Ha salido Ségolène Royal a decirnos que nuestros tomates son “incomibles” y hasta “falsos”. Podría haberlo dicho de nuestra democracia, pero aquí nadie se asustaría por eso. Sin embargo, se ha metido con el tomate español y es como si hubiera matado a Chanquete en su huerto de tomates

Ségolène Royal ya no es ministra ni nada, sólo una socialista que ha salido de las trascocinas políticas un poco sangrienta de tomate, con algo de asesina de tomates como una asesina de dálmatas, para descubrir el chovinismo del tomate como una novedad en el rico chovinismo francés. Lo bueno que tiene la Unión Europea es que se supone que todos los tomates están bajo el mismo sol reglamentario y jardinero, que un tomate español y uno francés se podrán distinguir por la boina pero no por las normativas que lo hacen tomate comestible, orgánico o biológico (aunque sigo sin entender que haya tomates inorgánicos o no biológicos, que deben de ser aquel trozo de madera hecho de hierro que decía Schopenhauer —o Schopenhauer a través de Baroja, creo—, o acaso una daliliana naranja mecánica de tomate). Pero, claro, la UE debería ser muchas cosas que todavía no es. Por eso Sánchez está ya más cerca del cubalibre sinvergonzón y la banana caribeña que de nuestro salmorejo o nuestro pisto constitucionales, sin que Europa le preste mucha más atención a la receta rocambolesca de nuestra democracia que a una receta rocambolesca de la paella.

Los franceses se llevan media vida reventando camiones españoles y la otra media reventando suflés, como los españoles nos llevamos media vida peleando contra los franceses y la otra mitad peleando contra nosotros mismos. Es una guerra mitológica en la que también tenía que entrar el tomate mitológico, colgando de la mismísima rama dorada de Frazer. Sánchez sale a defender el tomate, tomate hercúleo de un Jardín de las Hespérides tomatero, guerrero del antifaz de nuestra dieta, girasol vencido de abundancia de sangre, joya del hambre, patata para la sed, rosa coagulada en carne. Había que gritar la superioridad de nuestro tomate, y que venga Ségolène Royal, o toda Francia, a comernos el tomate palpitante y tumefacto, como la pieza magnífica de una castiza matanza.

El campo seguramente terminará vengándose de nosotros (Manuel Pimentel ya ha escrito el libro o la profecía, La venganza del campo) y es posible que pronto no nos queden tomates ni agricultores, ni aquí ni en Francia. A lo mejor tampoco nos va a quedar democracia, que nos hemos olvidado de ella como del sabor del tomate primigenio, casi como la rosa primigenia de Umberto Eco. Igual que algunos creen que los tomates nacen en lata, algunos creen que la democracia sólo son los políticos en pleno o la gente en montonera. Ya hay listos que contraponen la democracia a las cosas de comer, y, claro, son listos con hambre.

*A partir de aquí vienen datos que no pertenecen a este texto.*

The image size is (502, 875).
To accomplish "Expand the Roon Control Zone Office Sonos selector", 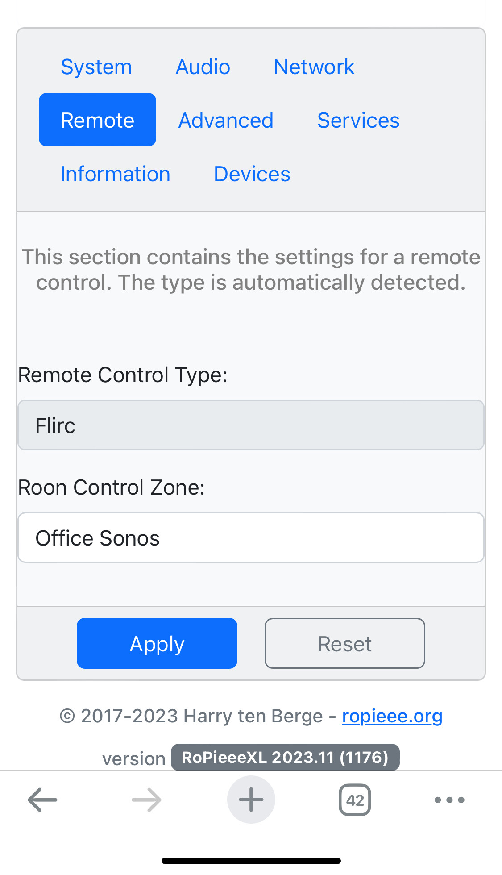I will (251, 538).
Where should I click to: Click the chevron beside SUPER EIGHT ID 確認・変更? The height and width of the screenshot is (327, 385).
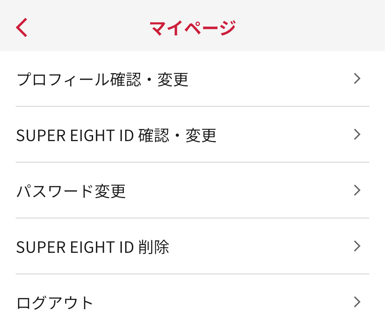point(357,135)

El tomate, corazón en el estómago, labio en la mano, sol en la lengua; el tomate, oro madurado como un higo, bollo de tierra, cofre de agua, ovillo de cinta de luz que es un universo para las gotas, los gorgojos y los granjeros; el tomate, en fin, cojón español escarchado como una fruta escarchada, había que defenderlo de los franceses o los afrancesados, y menos mal que Sánchez les ha dado prioridad a las tripas frente a la fachosfera. Había que gritar la superioridad del tomate español y, de camino, del sanchismo. Esto va a ser así, o Sánchez y el tomate o Feijóo y el pepino. O ni eso, que ya digo que igual pronto no va a haber ni tomates ni democracia, de no saber lo que son ni de dónde salen, de no saber cuidarlos ni agradecerlos. El tomate se vengará, como si fuera don Mendo con sangre de tomate, y a lo mejor también se venga la democracia, a tomatazos.